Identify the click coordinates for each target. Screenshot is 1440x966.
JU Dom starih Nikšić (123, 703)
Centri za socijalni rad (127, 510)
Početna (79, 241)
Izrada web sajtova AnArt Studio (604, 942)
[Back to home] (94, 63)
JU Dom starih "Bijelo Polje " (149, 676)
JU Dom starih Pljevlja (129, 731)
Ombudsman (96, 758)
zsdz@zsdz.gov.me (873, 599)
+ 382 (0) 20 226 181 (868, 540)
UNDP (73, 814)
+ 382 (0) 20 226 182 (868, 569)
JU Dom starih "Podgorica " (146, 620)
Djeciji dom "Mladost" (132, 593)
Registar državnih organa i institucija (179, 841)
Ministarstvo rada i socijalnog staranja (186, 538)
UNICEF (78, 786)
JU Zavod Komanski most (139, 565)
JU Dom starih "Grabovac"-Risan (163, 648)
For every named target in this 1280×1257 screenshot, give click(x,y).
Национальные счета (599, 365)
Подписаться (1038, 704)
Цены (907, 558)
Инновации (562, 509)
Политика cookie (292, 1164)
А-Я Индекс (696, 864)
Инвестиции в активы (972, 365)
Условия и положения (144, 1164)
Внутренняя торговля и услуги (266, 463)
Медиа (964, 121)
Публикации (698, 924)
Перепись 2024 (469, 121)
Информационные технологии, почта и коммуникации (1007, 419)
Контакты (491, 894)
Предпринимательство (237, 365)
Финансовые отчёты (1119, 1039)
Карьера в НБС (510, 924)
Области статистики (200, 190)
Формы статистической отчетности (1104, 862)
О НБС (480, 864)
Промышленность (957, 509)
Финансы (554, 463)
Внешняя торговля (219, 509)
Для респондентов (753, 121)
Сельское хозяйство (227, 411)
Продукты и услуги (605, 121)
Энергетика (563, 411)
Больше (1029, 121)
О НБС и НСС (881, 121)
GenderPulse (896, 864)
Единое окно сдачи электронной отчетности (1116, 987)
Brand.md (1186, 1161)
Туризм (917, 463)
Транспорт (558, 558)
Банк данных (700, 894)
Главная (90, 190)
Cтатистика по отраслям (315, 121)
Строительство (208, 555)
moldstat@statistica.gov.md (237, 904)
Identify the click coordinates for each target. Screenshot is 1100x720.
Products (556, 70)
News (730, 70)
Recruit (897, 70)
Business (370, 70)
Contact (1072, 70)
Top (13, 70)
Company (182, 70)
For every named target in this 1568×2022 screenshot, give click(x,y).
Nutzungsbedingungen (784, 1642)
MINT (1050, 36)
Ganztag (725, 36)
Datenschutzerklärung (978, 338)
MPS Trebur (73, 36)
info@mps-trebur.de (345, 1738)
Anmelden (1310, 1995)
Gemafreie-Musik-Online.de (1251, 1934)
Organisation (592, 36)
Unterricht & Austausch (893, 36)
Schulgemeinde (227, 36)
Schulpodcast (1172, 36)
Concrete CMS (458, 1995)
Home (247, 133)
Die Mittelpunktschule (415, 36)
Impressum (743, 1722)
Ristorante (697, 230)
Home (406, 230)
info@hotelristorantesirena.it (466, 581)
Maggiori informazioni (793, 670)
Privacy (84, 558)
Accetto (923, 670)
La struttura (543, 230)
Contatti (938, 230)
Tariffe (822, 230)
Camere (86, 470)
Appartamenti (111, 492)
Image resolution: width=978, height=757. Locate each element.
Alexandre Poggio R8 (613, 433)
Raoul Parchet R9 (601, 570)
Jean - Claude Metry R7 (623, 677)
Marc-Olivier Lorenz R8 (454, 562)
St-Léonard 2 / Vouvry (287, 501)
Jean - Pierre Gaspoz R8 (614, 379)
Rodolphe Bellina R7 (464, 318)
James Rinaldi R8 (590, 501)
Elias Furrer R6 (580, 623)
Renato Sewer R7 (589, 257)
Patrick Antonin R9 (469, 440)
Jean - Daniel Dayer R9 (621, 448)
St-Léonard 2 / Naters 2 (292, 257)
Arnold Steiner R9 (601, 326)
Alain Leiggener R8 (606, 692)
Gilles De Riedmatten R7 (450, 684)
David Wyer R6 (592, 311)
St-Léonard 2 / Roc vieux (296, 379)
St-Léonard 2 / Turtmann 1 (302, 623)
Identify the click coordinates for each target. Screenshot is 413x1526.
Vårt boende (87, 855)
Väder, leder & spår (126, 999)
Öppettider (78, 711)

Goal → Can you give the records above again with "Identify" changed to "Find" everywhere, leaving every other word as it is?

Result for this task →
Find the click coordinates for each target. Screenshot is 1440x966.
JU Dom starih Nikšić (123, 703)
Centri za socijalni rad (127, 510)
Početna (79, 241)
Izrada web sajtova AnArt Studio (604, 942)
[Back to home] (94, 63)
JU Dom starih "Bijelo Polje " (149, 676)
JU Dom starih Pljevlja (129, 731)
Ombudsman (96, 758)
zsdz@zsdz.gov.me (873, 599)
+ 382 (0) 20 226 181 (868, 540)
UNDP (73, 814)
+ 382 (0) 20 226 182 (868, 569)
JU Dom starih "Podgorica " (146, 620)
Djeciji dom "Mladost" (132, 593)
Registar državnih organa i institucija (179, 841)
Ministarstvo rada i socijalnog staranja (186, 538)
UNICEF (78, 786)
JU Zavod Komanski most (139, 565)
JU Dom starih "Grabovac"-Risan (163, 648)
For every named target in this 1280×1257 screenshot, give click(x,y).
Национальные счета (599, 365)
Подписаться (1038, 704)
Цены (907, 558)
Инновации (562, 509)
Политика cookie (292, 1164)
А-Я Индекс (696, 864)
Инвестиции в активы (972, 365)
Условия и положения (144, 1164)
Внутренняя торговля и услуги (266, 463)
Медиа (964, 121)
Публикации (698, 924)
Перепись 2024 (469, 121)
Информационные технологии, почта и коммуникации (1007, 419)
Контакты (491, 894)
Предпринимательство (237, 365)
Финансовые отчёты (1119, 1039)
Карьера в НБС (510, 924)
Области статистики (200, 190)
Формы статистической отчетности (1104, 862)
О НБС (480, 864)
Промышленность (957, 509)
Финансы (554, 463)
Внешняя торговля (219, 509)
Для респондентов (753, 121)
Сельское хозяйство (227, 411)
Продукты и услуги (605, 121)
Энергетика (563, 411)
Больше (1029, 121)
О НБС и НСС (881, 121)
GenderPulse (896, 864)
Единое окно сдачи электронной отчетности (1116, 987)
Brand.md (1186, 1161)
Туризм (917, 463)
Транспорт (558, 558)
Банк данных (700, 894)
Главная (90, 190)
Cтатистика по отраслям (315, 121)
Строительство (208, 555)
moldstat@statistica.gov.md (237, 904)
Find the click coordinates for each target. Screenshot is 1100x720.
Products (556, 70)
News (730, 70)
Recruit (897, 70)
Business (370, 70)
Contact (1072, 70)
Top (13, 70)
Company (182, 70)
For every named target in this 1568×2022 screenshot, give click(x,y).
Nutzungsbedingungen (784, 1642)
MINT (1050, 36)
Ganztag (725, 36)
Datenschutzerklärung (978, 338)
MPS Trebur (73, 36)
info@mps-trebur.de (345, 1738)
Anmelden (1310, 1995)
Gemafreie-Musik-Online.de (1251, 1934)
Organisation (592, 36)
Unterricht & Austausch (893, 36)
Schulgemeinde (227, 36)
Schulpodcast (1172, 36)
Concrete CMS (458, 1995)
Home (247, 133)
Die Mittelpunktschule (415, 36)
Impressum (743, 1722)
Ristorante (697, 230)
Home (406, 230)
info@hotelristorantesirena.it (466, 581)
Maggiori informazioni (793, 670)
Privacy (84, 558)
Accetto (923, 670)
La struttura (543, 230)
Contatti (938, 230)
Tariffe (822, 230)
Camere (86, 470)
Appartamenti (111, 492)
Image resolution: width=978, height=757. Locate each element.
Alexandre Poggio R8 (613, 433)
Raoul Parchet R9 (601, 570)
Jean - Claude Metry R7 (623, 677)
Marc-Olivier Lorenz R8 (454, 562)
St-Léonard 2 / Vouvry (287, 501)
Jean - Pierre Gaspoz R8 (614, 379)
Rodolphe Bellina R7 (464, 318)
James Rinaldi R8 (590, 501)
Elias Furrer R6 (580, 623)
Renato Sewer R7 (589, 257)
Patrick Antonin R9 (469, 440)
Jean - Daniel Dayer R9 (621, 448)
St-Léonard 2 / Naters 2 (292, 257)
Arnold Steiner R9 (601, 326)
Alain Leiggener R8 (606, 692)
Gilles De Riedmatten R7 (450, 684)
David Wyer R6 (592, 311)
St-Léonard 2 / Roc vieux (296, 379)
St-Léonard 2 / Turtmann 1 (302, 623)
Find the click coordinates for each target. Screenshot is 413x1526.
Vårt boende (87, 855)
Väder, leder & spår (126, 999)
Öppettider (78, 711)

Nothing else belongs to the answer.